Les ponts du mois de mai divisent parents d’élèves et enseignants. Le mois de mai propose cette année pas moins de 4 jours fériés : 1er et 8 mai, Ascension (17 mai) et Pentecôte (28 mai), soit près de 12 jours de vacances “forcées”. Mais du côté du corps enseignant, des voix s’élèvent contre l’absentéisme “programmé” d’élèves à l’approche de ces week-ends prolongés.
 
“Aucune homogénéité”
“Il n’y a pas de décision du ministère pour accorder des ponts”, explique Dominique Thoby, du syndicat des enseignants Unsa. “Dans le même temps, il n’y a pas de réelle homogénéité entre les établissements.” Pour autant, les professeurs redoutent l’absentéisme. “Nous n’encourageons jamais les enfants à manquer les cours”, poursuit Dominique Thoby.

Le manque d’harmonisation provoque parfois des situations surréalistes. Ainsi, Hélène, 43 ans, maman de deux enfants de 7 et 13 ans scolarisés dans le même établissements de l’Ouest parisien en est la réprésentation. “Mon fils de 7 ans dans le primaire, fera le pont les lundis 30 avril et 7 mai, tandis que sa sœur de 13 ans, dans le même groupe scolaire mais au collège, doit être à l’école ces deux jours-là. C’est incompréhensible.” “Dans cette histoire, ce sont les parents qui sont pris en otages”, explique Farid Hamara, président de la Fédération des conseils de  parents d’élèves (FCPE). 
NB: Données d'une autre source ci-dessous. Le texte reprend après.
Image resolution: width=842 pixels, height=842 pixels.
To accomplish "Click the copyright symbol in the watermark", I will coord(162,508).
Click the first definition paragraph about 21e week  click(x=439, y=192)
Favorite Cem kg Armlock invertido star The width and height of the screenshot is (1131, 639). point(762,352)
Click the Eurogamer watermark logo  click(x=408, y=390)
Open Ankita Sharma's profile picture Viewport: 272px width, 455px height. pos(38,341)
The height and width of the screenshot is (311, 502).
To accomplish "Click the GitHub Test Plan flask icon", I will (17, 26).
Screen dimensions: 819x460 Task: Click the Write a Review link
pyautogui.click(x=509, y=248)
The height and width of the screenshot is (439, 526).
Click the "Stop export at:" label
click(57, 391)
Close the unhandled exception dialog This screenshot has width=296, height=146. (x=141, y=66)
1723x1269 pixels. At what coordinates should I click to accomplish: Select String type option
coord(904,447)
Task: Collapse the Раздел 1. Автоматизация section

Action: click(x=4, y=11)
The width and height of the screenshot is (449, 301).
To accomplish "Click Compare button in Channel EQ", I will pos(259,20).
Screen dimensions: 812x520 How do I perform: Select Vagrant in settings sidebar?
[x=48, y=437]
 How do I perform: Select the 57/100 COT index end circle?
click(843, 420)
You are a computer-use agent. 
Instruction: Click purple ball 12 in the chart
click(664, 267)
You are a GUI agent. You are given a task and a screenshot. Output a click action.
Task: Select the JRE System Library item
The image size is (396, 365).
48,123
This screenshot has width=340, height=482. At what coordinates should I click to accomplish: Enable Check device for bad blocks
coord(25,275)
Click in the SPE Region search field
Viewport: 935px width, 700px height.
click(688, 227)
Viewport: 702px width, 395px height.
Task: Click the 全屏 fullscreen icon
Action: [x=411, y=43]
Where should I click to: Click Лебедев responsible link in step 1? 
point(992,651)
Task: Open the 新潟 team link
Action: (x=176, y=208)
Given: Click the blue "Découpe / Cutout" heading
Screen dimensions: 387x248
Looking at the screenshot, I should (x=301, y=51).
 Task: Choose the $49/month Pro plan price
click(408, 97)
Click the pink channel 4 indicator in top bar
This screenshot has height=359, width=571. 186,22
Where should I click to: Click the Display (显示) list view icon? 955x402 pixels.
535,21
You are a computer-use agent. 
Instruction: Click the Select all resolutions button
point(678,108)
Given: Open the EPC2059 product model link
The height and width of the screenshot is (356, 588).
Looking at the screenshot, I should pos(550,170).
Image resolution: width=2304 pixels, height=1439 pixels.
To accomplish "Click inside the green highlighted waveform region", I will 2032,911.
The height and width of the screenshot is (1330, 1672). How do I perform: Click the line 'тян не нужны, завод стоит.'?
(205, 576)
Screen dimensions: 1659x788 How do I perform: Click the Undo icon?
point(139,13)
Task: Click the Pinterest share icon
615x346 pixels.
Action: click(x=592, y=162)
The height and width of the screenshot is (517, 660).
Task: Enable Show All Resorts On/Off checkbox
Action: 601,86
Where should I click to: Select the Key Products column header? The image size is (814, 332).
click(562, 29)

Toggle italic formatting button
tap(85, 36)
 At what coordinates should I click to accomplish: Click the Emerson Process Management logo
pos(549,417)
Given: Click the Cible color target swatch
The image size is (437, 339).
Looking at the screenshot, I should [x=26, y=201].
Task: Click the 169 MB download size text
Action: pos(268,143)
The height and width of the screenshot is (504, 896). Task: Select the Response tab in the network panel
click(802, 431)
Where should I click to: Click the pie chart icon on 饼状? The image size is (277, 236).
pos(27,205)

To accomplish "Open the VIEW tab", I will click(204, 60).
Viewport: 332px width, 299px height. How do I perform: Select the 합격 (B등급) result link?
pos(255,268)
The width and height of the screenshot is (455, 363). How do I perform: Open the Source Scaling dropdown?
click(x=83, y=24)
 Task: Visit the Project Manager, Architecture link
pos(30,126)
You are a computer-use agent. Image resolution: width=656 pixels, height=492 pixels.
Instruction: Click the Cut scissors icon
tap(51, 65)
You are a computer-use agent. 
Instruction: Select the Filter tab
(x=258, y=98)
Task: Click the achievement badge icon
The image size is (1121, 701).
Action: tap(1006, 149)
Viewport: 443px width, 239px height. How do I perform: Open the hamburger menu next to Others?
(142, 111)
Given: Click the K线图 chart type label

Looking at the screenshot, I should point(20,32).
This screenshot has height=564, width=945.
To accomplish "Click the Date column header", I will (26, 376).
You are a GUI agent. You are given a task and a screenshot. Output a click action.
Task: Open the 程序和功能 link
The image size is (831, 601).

Franck, professeur de biologie dans un lycée du centre de la capitale, ne se fait guère d’illusions sur la présence de ses élèves en classe à l’approche des ponts. “Je pense perdre de 50 à 60% de mes élèves. C’est une autre façon de faire cours.” A l’heure ou les classes surchargées sont l’objet de bien des critiques, voilà un absentéisme qui tombe à point.